I could even pick out the camera clicks on Manhattan by Sara Bareilles (Live at the Variety Playhouse Atlanta GA). There was just so much wholeness and solidity to Bareilles’ vocals. And to my ears – the piano she played on sounded an octave lower.
But the highlight for me was the speaker’s ability in integrating the high, mid and low frequency spectrums – there was just a sense of rightness in the way the Bronze 100 strings everything together.
On Lee Ritenour’s Goin’ On To Detroit, the jazz guitar maestro’s riffs and licks were rendered with texture and underpinned by a lovely mix of percussions, toms, hi-hats and tuneful bass. Moving onto upbeat tunes like Sinead Harnett’s Stickin’ and Gregory Porter’s Holding On showcased the deftness of these speaker’s capabilities in the bass department.

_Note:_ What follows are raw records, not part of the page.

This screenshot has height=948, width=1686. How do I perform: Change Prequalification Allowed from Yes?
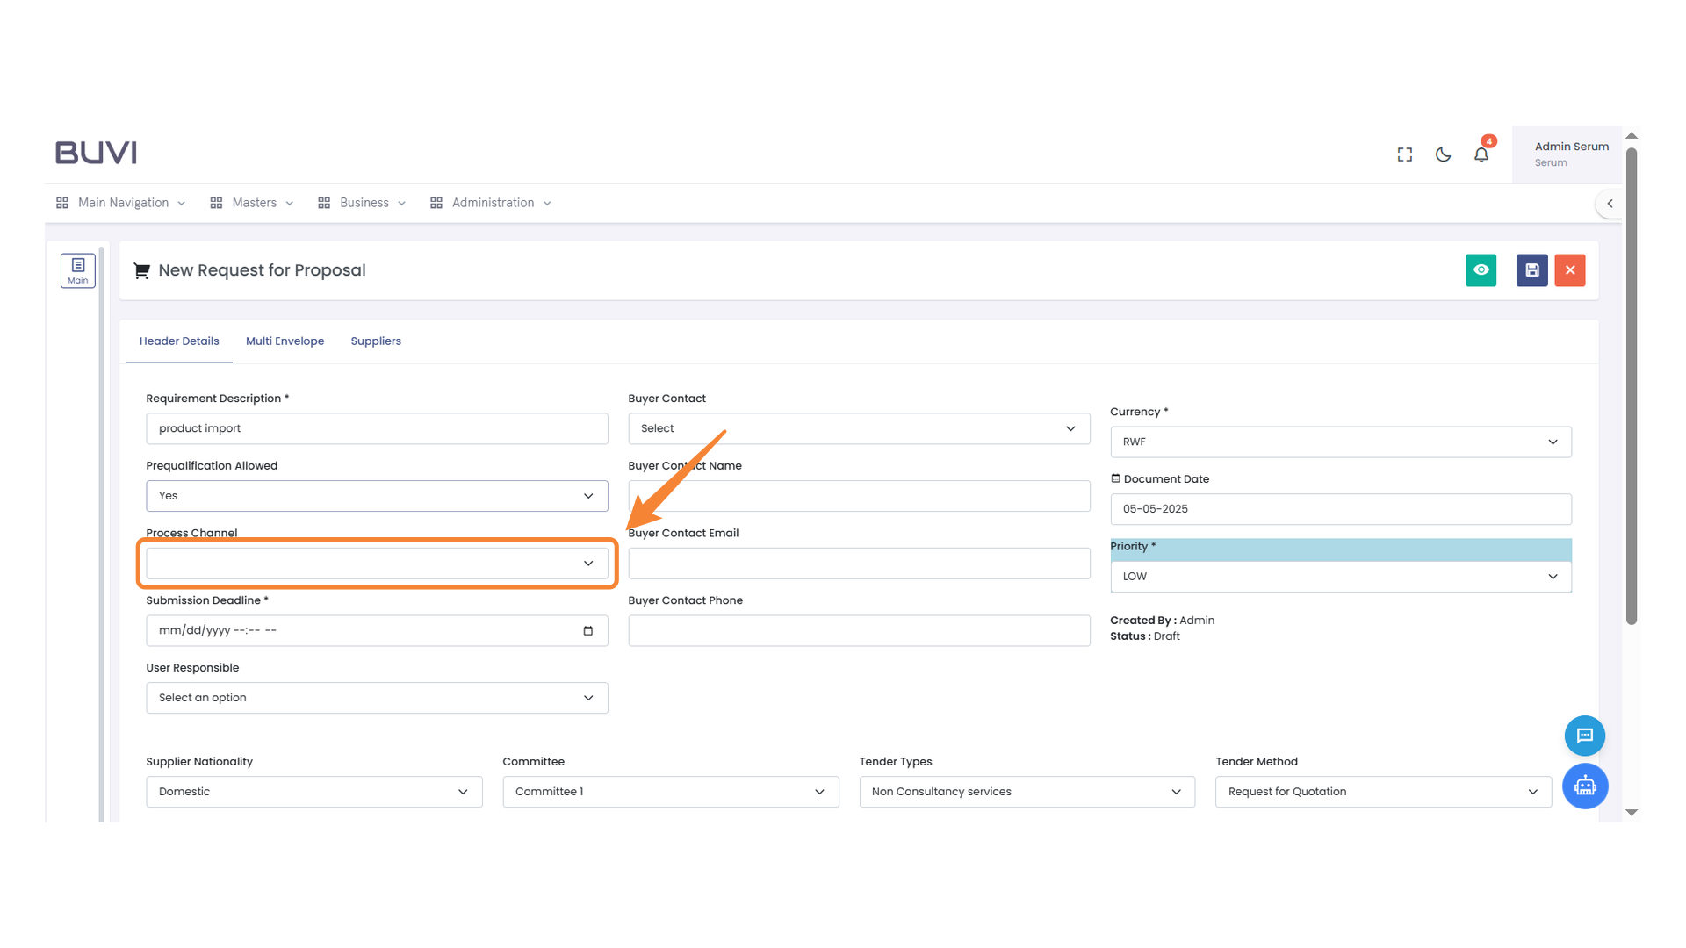pyautogui.click(x=376, y=495)
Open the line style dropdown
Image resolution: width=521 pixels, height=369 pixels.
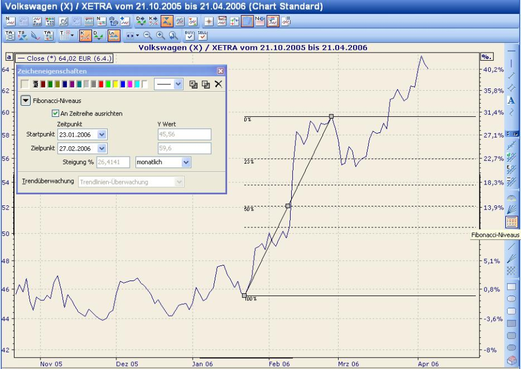point(178,84)
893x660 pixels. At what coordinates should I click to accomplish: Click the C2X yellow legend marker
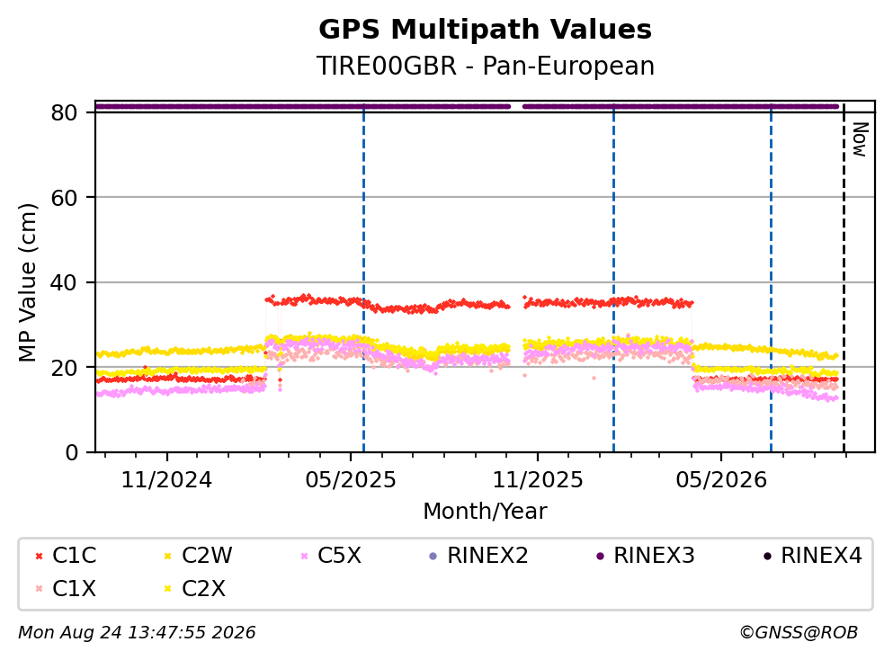(x=167, y=589)
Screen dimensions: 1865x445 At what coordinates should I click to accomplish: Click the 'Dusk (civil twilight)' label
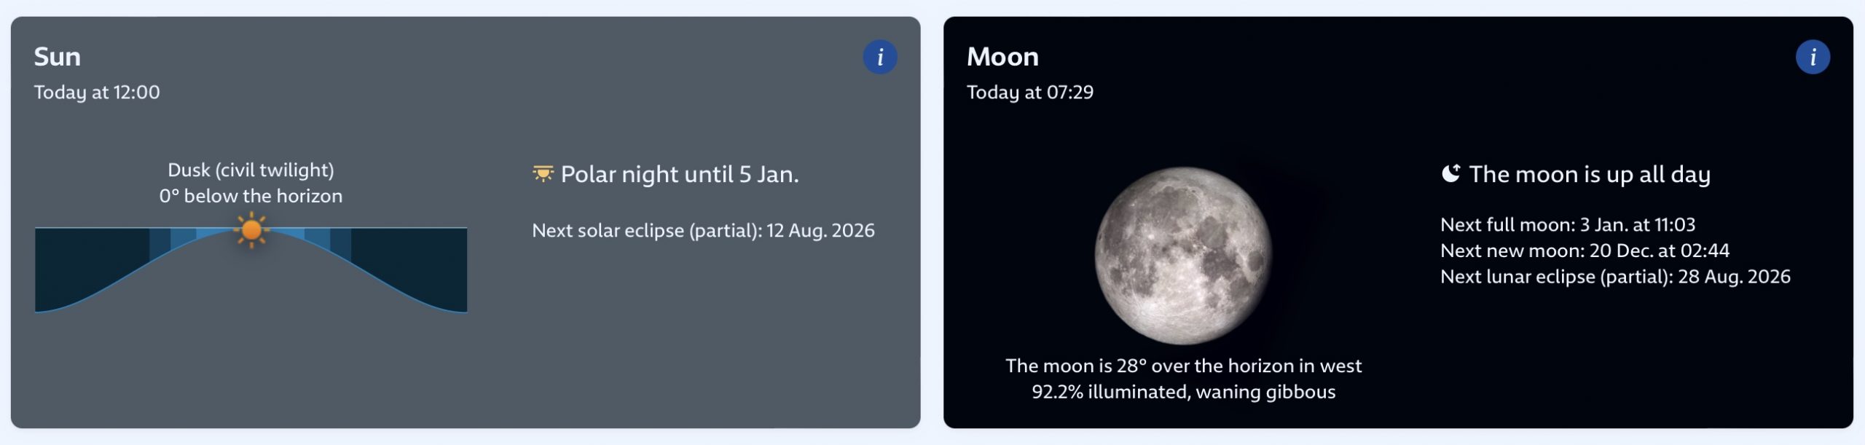click(x=251, y=170)
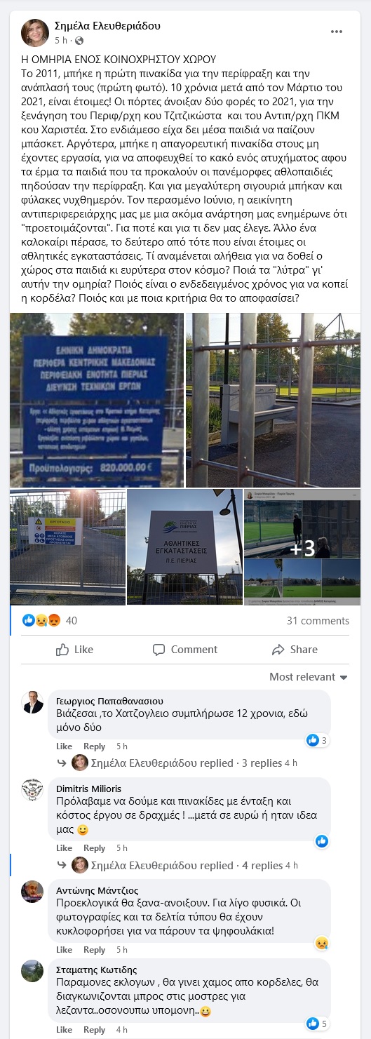Click the Share arrow button
371x1039 pixels.
295,650
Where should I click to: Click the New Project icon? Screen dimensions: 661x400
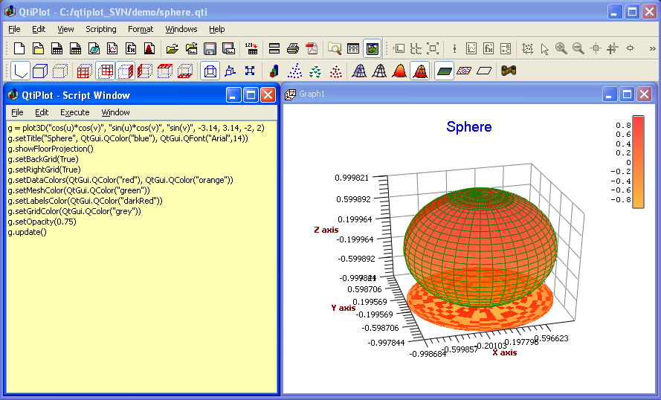[x=19, y=49]
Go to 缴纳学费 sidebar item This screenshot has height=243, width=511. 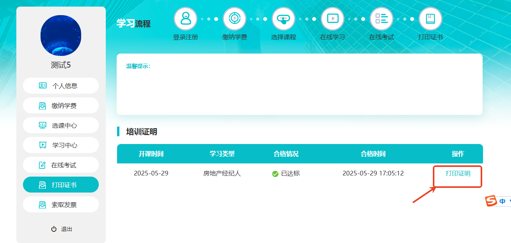point(61,106)
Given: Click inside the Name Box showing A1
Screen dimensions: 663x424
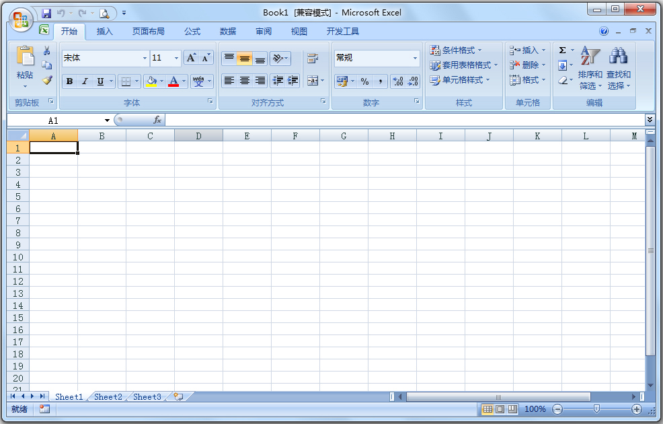Looking at the screenshot, I should pyautogui.click(x=54, y=120).
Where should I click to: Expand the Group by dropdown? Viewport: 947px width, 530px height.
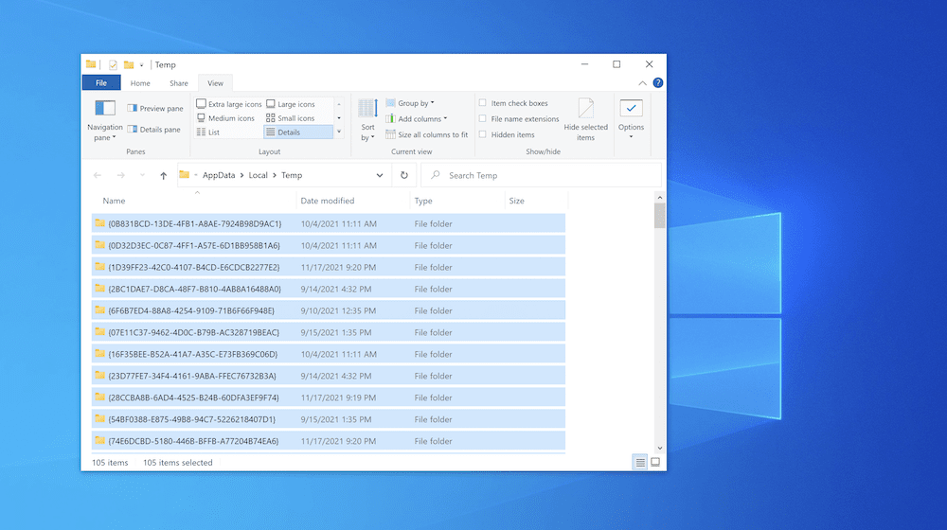click(415, 103)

Bass heads will be pleased at what the Bronze 100 can muster. There is dollops of bass at hand – not the flabby kind – but the deep, tuneful kind that underpins the mid-bass and provides body to the music that is being played. From memory, I do not recall hearing this level of integration and scale from the Elac Debut 2.0 B6.2 nor the Dali Oberon 3, both of which I reviewed a while back.
So, what’s lacking? Ultimately, it would be transparency and engagement. The Bronze 100 is a great performer but falls short of luring me into the deeper aspects of a recording. Tracks are less resolving compared with my KEF LS50. One caveat with these speakers is the need for space. When I start to turn up the volume to around 10 o’clock, the Bronze 100s became too strident and hard on the ears, which leads me to suspect that these large standmounts need decent breathing space around them to sound their best. Now this was something I could not attempt given the size limitations of my listening space.
THE LAST WORD
The Monitor Audio Bronze 100s are very capable modern speakers that excel beyond their price point. But how well these speakers perform will depend on application (hi-fi or home theatre) and partnering gear. And not forgetting available space – I think it’s a must for these speakers. If you already checked these boxes, I’d recommend giving these speakers an audition. I reckon you’ll be quite happy with what the Bronze 100 has to offer.
Sources – Lenovo Yoga 3-14 Ultrabook, Foobar2000 (Ver 1.5.5), mConnect Player Lite (Ver 3.2.7), Tidal HiFi/Master, Samsung TV UA49MU6100, Chord Mojo DAC/headamp; Headphones – Grado SR80e; Amplification – Rega Elex; Speakers – KEF LS50; Isolation – IsoAcoustics Aperta, Orea Bronze; Speaker cables and interconnects – AudioQuest Rocket 11, Supra Bi-Line 3.5mm to RCA, Supra ZAC Toslink, Supra Cat 8 network cables; Speaker stands – KEF Performance stands.